According to court records, Gainesville Police filed a sworn complaint against Smith on Wednesday, charging him with two fraud complaints and two for larceny grand theft between $300 and $5,000.
The charges come two days after University Police filed a sworn complaint against Smith charging him with 18 third-degree felonies resulting from UPD’s investigation into credit card fraud.
Eight other UF players are facing third-degree felony charges from the UPD investigation.
GPD had a separate investigation on Smith, but no other UF players were involved in that investigation.
GPD alleges that Smith used a stolen credit card to pay $1,007.82 in rent for his Gainesville apartment.
The sworn complaints against all nine players have been forwarded to the State Attorney’s Office, which will investigate and then determine whether formal charges are brought against the players.
That process is expected to take several weeks.
The players have been under indefinite suspension since before the start of the season.
“Obviously, this is a long legal piece still to go,” UF coach Jim McElwain said Wednesday. “Once the legal piece is done, then (there’s) the university piece.

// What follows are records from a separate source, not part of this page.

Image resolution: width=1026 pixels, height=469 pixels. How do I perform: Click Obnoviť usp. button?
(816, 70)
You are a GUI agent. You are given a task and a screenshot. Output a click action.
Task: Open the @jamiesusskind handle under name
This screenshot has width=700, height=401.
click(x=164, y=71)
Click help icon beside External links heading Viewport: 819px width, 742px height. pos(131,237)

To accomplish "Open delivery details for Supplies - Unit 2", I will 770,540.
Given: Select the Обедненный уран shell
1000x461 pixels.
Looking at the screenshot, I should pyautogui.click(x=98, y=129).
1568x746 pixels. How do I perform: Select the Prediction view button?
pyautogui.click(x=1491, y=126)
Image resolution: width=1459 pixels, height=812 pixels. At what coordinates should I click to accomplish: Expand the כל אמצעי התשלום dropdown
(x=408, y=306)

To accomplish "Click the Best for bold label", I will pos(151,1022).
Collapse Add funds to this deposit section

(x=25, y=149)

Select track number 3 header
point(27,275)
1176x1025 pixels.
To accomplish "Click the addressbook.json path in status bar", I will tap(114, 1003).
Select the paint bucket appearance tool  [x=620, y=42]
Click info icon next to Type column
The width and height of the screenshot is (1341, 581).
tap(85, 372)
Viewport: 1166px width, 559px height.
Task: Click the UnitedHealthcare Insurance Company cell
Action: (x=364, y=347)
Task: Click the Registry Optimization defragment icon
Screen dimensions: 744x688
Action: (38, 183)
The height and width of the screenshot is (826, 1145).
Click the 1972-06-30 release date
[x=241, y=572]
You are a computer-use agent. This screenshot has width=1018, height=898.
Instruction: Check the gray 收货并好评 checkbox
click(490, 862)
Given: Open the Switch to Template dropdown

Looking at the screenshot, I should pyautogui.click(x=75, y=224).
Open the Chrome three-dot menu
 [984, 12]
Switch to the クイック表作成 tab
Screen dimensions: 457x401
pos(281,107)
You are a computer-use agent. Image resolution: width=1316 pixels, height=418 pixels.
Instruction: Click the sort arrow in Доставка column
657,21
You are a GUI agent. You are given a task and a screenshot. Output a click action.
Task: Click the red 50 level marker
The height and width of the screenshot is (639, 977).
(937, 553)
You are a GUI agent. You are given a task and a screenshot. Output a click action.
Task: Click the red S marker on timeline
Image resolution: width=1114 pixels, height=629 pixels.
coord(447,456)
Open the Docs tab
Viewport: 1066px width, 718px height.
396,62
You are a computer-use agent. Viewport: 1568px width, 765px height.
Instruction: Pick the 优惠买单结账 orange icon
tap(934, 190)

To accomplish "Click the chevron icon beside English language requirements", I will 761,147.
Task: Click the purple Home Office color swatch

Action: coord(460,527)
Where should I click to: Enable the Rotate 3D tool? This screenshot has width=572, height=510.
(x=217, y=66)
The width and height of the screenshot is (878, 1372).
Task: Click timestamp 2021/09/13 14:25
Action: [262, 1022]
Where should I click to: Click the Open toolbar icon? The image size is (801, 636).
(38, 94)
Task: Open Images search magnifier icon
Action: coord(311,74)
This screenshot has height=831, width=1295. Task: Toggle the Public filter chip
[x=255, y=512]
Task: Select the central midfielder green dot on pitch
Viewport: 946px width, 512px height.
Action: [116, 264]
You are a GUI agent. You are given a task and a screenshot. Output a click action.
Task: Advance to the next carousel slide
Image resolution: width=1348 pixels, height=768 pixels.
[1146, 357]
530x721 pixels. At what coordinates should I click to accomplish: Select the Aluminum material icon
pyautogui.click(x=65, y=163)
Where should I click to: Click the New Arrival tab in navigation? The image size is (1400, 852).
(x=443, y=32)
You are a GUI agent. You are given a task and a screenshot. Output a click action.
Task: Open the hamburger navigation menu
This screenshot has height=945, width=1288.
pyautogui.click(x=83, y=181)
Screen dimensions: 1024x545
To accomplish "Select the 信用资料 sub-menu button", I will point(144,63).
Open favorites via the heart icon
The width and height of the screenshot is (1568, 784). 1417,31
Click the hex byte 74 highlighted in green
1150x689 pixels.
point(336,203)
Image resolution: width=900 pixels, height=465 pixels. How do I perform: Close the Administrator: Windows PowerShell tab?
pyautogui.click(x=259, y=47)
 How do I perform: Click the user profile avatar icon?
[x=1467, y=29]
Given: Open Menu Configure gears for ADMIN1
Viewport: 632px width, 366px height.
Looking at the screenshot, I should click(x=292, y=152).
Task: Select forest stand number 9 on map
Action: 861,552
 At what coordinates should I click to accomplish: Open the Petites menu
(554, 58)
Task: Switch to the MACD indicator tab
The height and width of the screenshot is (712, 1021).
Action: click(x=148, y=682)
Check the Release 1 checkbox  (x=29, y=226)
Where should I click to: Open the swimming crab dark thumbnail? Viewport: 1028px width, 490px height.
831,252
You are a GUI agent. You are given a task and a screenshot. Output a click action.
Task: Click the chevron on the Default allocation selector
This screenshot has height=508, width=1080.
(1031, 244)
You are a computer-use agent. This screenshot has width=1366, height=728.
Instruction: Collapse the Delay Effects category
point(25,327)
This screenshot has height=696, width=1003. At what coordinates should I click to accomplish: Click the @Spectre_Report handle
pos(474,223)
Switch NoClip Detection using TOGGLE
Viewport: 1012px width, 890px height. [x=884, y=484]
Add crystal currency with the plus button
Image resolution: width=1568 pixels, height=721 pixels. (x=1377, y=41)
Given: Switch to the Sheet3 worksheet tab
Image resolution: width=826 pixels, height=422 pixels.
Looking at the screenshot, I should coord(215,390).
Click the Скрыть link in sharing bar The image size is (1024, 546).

So, obviously, disappointed as we were from the get-go. And yet, there’s still a lot to be found out. I think you’ve just got to let it, from a legal standpoint, play out. And then, obviously from there, the university standpoint. Then we’ll deal with it at that time.”
McElwain said he was stunned by the number of charges leveled at some of the players, and some of the amounts stolen. Smith is facing 22 charges, while true freshman offensive tackle Kadeem Telfort’s total is 30. The seven other players — Antonio Callaway, Jordan Scarlett, Keivonnis Davis, Rick Wells, Richerd Desir-Jones, linebacker Ventrell Miller and linebacker James Houston — are all facing two third-degree felony charges.
“I’d say this, in a couple of the guys’ case, when you look at the sheer numbers. … The idea of getting something for nothing, really disappointing.
“If something looks too good to be true, probably is too good to be true. Look, everybody in here, we know right from wrong. There comes a point where you’ve got to tell yourself this is right or this is wrong. Like I said, disappointing, no doubt about it. In some cases, the amount, you know, a couple of the cases. … Wow.”
McElwain said he’s had a chance to talk to the suspended players.
“We’ve been in contact from the standpoint of making sure through all their academic stuff. More than anything is the understanding that they’ve got a lot to take care of and you’ve got to take care of that before you take care of anything else.”
McElwain said he’s already had discussions with athletic director Scott Stricklin and some in the school’s administration.
“The conversations have been, obviously, you’ve got to let the legal process go, the investigation go and find out from there,” he said.
McElwain said the nine players all remain in class.